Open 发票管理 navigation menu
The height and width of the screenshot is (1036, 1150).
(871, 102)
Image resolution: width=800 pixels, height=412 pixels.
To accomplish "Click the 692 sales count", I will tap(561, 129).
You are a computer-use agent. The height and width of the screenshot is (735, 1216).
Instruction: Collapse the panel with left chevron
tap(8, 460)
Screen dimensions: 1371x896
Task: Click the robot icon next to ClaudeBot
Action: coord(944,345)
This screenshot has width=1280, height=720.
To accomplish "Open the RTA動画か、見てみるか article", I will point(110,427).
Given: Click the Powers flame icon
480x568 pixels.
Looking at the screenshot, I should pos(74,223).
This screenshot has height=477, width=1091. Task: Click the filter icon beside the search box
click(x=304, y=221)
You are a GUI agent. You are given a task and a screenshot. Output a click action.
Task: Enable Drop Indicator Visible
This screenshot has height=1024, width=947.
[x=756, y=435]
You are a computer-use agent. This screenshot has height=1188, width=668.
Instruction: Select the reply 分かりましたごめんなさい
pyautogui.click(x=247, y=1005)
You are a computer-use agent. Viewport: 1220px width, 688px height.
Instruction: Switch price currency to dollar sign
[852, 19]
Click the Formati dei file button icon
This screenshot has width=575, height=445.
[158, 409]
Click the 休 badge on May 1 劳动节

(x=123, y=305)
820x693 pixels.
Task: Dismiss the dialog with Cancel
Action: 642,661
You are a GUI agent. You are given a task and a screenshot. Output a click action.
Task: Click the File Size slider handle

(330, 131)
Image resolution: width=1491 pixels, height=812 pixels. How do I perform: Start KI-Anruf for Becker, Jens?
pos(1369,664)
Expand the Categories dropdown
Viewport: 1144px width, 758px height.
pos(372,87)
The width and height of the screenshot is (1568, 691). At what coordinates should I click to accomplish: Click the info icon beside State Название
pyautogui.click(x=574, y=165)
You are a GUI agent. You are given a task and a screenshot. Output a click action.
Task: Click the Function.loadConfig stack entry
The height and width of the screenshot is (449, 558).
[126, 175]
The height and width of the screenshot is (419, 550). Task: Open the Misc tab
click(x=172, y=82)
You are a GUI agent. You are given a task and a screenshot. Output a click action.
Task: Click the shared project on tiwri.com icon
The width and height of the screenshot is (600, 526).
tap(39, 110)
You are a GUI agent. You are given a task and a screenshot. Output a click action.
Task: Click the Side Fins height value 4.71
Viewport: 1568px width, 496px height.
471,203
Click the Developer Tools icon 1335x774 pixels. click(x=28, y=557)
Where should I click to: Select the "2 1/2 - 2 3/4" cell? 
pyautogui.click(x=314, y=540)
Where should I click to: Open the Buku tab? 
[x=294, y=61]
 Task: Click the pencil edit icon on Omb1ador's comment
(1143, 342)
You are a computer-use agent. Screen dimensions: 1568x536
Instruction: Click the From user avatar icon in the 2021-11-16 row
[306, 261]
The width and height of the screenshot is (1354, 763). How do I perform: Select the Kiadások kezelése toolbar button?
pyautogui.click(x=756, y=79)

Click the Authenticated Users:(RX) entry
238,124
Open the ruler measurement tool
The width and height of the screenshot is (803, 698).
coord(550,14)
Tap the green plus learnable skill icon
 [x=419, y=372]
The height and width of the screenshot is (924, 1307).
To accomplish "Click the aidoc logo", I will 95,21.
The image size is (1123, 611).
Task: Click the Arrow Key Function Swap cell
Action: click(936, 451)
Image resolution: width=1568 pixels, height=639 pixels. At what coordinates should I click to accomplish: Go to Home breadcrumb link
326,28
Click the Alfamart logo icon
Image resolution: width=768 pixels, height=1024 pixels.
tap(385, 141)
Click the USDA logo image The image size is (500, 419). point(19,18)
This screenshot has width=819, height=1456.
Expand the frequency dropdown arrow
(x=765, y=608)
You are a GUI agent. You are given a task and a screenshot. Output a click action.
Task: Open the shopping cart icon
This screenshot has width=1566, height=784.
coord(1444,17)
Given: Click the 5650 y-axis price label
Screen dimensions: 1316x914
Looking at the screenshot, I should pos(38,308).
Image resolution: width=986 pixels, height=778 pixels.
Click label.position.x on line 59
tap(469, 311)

########################################

* PROBLEM TO SOLVE
Copy down every record, keeping each one exact.

* WRITTEN RESPONSE
Open 发票管理 navigation menu
The height and width of the screenshot is (1036, 1150).
(871, 102)
Image resolution: width=800 pixels, height=412 pixels.
To accomplish "Click the 692 sales count", I will tap(561, 129).
You are a computer-use agent. The height and width of the screenshot is (735, 1216).
Instruction: Collapse the panel with left chevron
tap(8, 460)
Screen dimensions: 1371x896
Task: Click the robot icon next to ClaudeBot
Action: coord(944,345)
This screenshot has width=1280, height=720.
To accomplish "Open the RTA動画か、見てみるか article", I will point(110,427).
Given: Click the Powers flame icon
480x568 pixels.
Looking at the screenshot, I should pos(74,223).
This screenshot has height=477, width=1091. Task: Click the filter icon beside the search box
click(x=304, y=221)
You are a GUI agent. You are given a task and a screenshot. Output a click action.
Task: Enable Drop Indicator Visible
This screenshot has height=1024, width=947.
[x=756, y=435]
You are a computer-use agent. This screenshot has height=1188, width=668.
Instruction: Select the reply 分かりましたごめんなさい
pyautogui.click(x=247, y=1005)
You are a computer-use agent. Viewport: 1220px width, 688px height.
Instruction: Switch price currency to dollar sign
[852, 19]
Click the Formati dei file button icon
This screenshot has width=575, height=445.
[158, 409]
Click the 休 badge on May 1 劳动节

(x=123, y=305)
820x693 pixels.
Task: Dismiss the dialog with Cancel
Action: 642,661
You are a GUI agent. You are given a task and a screenshot. Output a click action.
Task: Click the File Size slider handle

(330, 131)
Image resolution: width=1491 pixels, height=812 pixels. How do I perform: Start KI-Anruf for Becker, Jens?
pos(1369,664)
Expand the Categories dropdown
Viewport: 1144px width, 758px height.
pos(372,87)
The width and height of the screenshot is (1568, 691). At what coordinates should I click to accomplish: Click the info icon beside State Название
pyautogui.click(x=574, y=165)
You are a GUI agent. You are given a task and a screenshot. Output a click action.
Task: Click the Function.loadConfig stack entry
The height and width of the screenshot is (449, 558).
[126, 175]
The height and width of the screenshot is (419, 550). Task: Open the Misc tab
click(x=172, y=82)
You are a GUI agent. You are given a task and a screenshot. Output a click action.
Task: Click the shared project on tiwri.com icon
The width and height of the screenshot is (600, 526).
tap(39, 110)
You are a GUI agent. You are given a task and a screenshot. Output a click action.
Task: Click the Side Fins height value 4.71
Viewport: 1568px width, 496px height.
471,203
Click the Developer Tools icon 1335x774 pixels. click(x=28, y=557)
Where should I click to: Select the "2 1/2 - 2 3/4" cell? 
pyautogui.click(x=314, y=540)
Where should I click to: Open the Buku tab? 
[x=294, y=61]
 Task: Click the pencil edit icon on Omb1ador's comment
(1143, 342)
You are a computer-use agent. Screen dimensions: 1568x536
Instruction: Click the From user avatar icon in the 2021-11-16 row
[306, 261]
The width and height of the screenshot is (1354, 763). How do I perform: Select the Kiadások kezelése toolbar button?
pyautogui.click(x=756, y=79)

Click the Authenticated Users:(RX) entry
238,124
Open the ruler measurement tool
The width and height of the screenshot is (803, 698).
coord(550,14)
Tap the green plus learnable skill icon
 [x=419, y=372]
The height and width of the screenshot is (924, 1307).
To accomplish "Click the aidoc logo", I will 95,21.
The image size is (1123, 611).
Task: Click the Arrow Key Function Swap cell
Action: click(936, 451)
Image resolution: width=1568 pixels, height=639 pixels. At what coordinates should I click to accomplish: Go to Home breadcrumb link
326,28
Click the Alfamart logo icon
Image resolution: width=768 pixels, height=1024 pixels.
tap(385, 141)
Click the USDA logo image The image size is (500, 419). point(19,18)
This screenshot has width=819, height=1456.
Expand the frequency dropdown arrow
(x=765, y=608)
You are a GUI agent. You are given a task and a screenshot. Output a click action.
Task: Open the shopping cart icon
This screenshot has width=1566, height=784.
coord(1444,17)
Given: Click the 5650 y-axis price label
Screen dimensions: 1316x914
Looking at the screenshot, I should pos(38,308).
Image resolution: width=986 pixels, height=778 pixels.
Click label.position.x on line 59
tap(469, 311)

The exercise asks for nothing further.